Keeping each line exactly as it is, output all of the records.

----------

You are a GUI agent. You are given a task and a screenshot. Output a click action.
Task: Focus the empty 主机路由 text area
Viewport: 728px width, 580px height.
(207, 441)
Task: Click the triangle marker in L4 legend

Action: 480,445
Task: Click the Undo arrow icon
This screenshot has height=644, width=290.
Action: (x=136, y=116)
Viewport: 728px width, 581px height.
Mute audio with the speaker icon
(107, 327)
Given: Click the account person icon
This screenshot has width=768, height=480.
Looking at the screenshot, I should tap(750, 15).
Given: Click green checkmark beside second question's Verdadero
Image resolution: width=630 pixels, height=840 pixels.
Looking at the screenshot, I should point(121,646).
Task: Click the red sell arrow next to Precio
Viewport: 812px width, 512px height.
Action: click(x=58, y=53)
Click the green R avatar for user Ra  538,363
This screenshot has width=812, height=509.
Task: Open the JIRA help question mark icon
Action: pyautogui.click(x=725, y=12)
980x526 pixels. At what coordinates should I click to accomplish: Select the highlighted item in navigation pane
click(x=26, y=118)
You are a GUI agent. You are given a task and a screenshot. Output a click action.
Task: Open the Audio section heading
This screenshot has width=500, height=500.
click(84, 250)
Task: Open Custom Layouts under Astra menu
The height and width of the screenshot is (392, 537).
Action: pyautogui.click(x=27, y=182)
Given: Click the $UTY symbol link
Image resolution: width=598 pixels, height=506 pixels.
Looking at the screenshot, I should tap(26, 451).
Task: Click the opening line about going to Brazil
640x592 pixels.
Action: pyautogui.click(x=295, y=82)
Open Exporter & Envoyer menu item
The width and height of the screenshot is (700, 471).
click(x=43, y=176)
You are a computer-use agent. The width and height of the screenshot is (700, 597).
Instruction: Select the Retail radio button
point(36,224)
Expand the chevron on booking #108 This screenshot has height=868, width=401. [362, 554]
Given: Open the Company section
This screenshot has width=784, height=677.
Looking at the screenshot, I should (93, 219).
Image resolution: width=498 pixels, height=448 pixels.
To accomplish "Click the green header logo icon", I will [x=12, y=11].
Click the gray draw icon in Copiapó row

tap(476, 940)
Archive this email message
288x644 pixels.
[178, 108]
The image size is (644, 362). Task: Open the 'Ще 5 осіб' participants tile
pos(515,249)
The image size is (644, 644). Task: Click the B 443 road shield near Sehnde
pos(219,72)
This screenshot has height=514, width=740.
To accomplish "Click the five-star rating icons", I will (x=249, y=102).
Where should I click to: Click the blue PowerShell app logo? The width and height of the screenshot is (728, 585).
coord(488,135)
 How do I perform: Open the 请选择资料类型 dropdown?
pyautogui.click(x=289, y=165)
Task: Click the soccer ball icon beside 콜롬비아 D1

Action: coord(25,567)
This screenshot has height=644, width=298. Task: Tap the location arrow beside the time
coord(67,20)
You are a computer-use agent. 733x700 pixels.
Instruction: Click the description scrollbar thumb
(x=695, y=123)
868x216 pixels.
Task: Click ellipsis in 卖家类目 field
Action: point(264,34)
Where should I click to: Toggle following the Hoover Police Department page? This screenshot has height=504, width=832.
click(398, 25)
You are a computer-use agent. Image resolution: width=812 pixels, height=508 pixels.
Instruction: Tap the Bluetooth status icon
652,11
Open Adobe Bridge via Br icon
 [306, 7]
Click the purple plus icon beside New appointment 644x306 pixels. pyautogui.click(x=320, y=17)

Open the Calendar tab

----------

**WRITTEN ANSWER**
You are a GUI agent. You are given a task and a screenshot. Output a click action.
Task: Focus the empty 主机路由 text area
Viewport: 728px width, 580px height.
(207, 441)
Task: Click the triangle marker in L4 legend

Action: 480,445
Task: Click the Undo arrow icon
This screenshot has height=644, width=290.
Action: (x=136, y=116)
Viewport: 728px width, 581px height.
Mute audio with the speaker icon
(107, 327)
Given: Click the account person icon
This screenshot has width=768, height=480.
Looking at the screenshot, I should tap(750, 15).
Given: Click green checkmark beside second question's Verdadero
Image resolution: width=630 pixels, height=840 pixels.
Looking at the screenshot, I should point(121,646).
Task: Click the red sell arrow next to Precio
Viewport: 812px width, 512px height.
Action: click(x=58, y=53)
Click the green R avatar for user Ra  538,363
This screenshot has width=812, height=509.
Task: Open the JIRA help question mark icon
Action: pyautogui.click(x=725, y=12)
980x526 pixels. At what coordinates should I click to accomplish: Select the highlighted item in navigation pane
click(x=26, y=118)
You are a GUI agent. You are given a task and a screenshot. Output a click action.
Task: Open the Audio section heading
This screenshot has width=500, height=500.
click(84, 250)
Task: Open Custom Layouts under Astra menu
The height and width of the screenshot is (392, 537).
Action: pyautogui.click(x=27, y=182)
Given: Click the $UTY symbol link
Image resolution: width=598 pixels, height=506 pixels.
Looking at the screenshot, I should tap(26, 451).
Task: Click the opening line about going to Brazil
640x592 pixels.
Action: pyautogui.click(x=295, y=82)
Open Exporter & Envoyer menu item
The width and height of the screenshot is (700, 471).
click(x=43, y=176)
You are a computer-use agent. The width and height of the screenshot is (700, 597).
Instruction: Select the Retail radio button
point(36,224)
Expand the chevron on booking #108 This screenshot has height=868, width=401. [362, 554]
Given: Open the Company section
This screenshot has width=784, height=677.
Looking at the screenshot, I should (93, 219).
Image resolution: width=498 pixels, height=448 pixels.
To accomplish "Click the green header logo icon", I will [x=12, y=11].
Click the gray draw icon in Copiapó row

tap(476, 940)
Archive this email message
288x644 pixels.
[178, 108]
The image size is (644, 362). Task: Open the 'Ще 5 осіб' participants tile
pos(515,249)
The image size is (644, 644). Task: Click the B 443 road shield near Sehnde
pos(219,72)
This screenshot has height=514, width=740.
To accomplish "Click the five-star rating icons", I will (x=249, y=102).
Where should I click to: Click the blue PowerShell app logo? The width and height of the screenshot is (728, 585).
coord(488,135)
 How do I perform: Open the 请选择资料类型 dropdown?
pyautogui.click(x=289, y=165)
Task: Click the soccer ball icon beside 콜롬비아 D1

Action: coord(25,567)
This screenshot has height=644, width=298. Task: Tap the location arrow beside the time
coord(67,20)
You are a computer-use agent. 733x700 pixels.
Instruction: Click the description scrollbar thumb
(x=695, y=123)
868x216 pixels.
Task: Click ellipsis in 卖家类目 field
Action: point(264,34)
Where should I click to: Toggle following the Hoover Police Department page? This screenshot has height=504, width=832.
click(398, 25)
You are a computer-use agent. Image resolution: width=812 pixels, height=508 pixels.
Instruction: Tap the Bluetooth status icon
652,11
Open Adobe Bridge via Br icon
 [306, 7]
Click the purple plus icon beside New appointment 644x306 pixels. pyautogui.click(x=320, y=17)

Open the Calendar tab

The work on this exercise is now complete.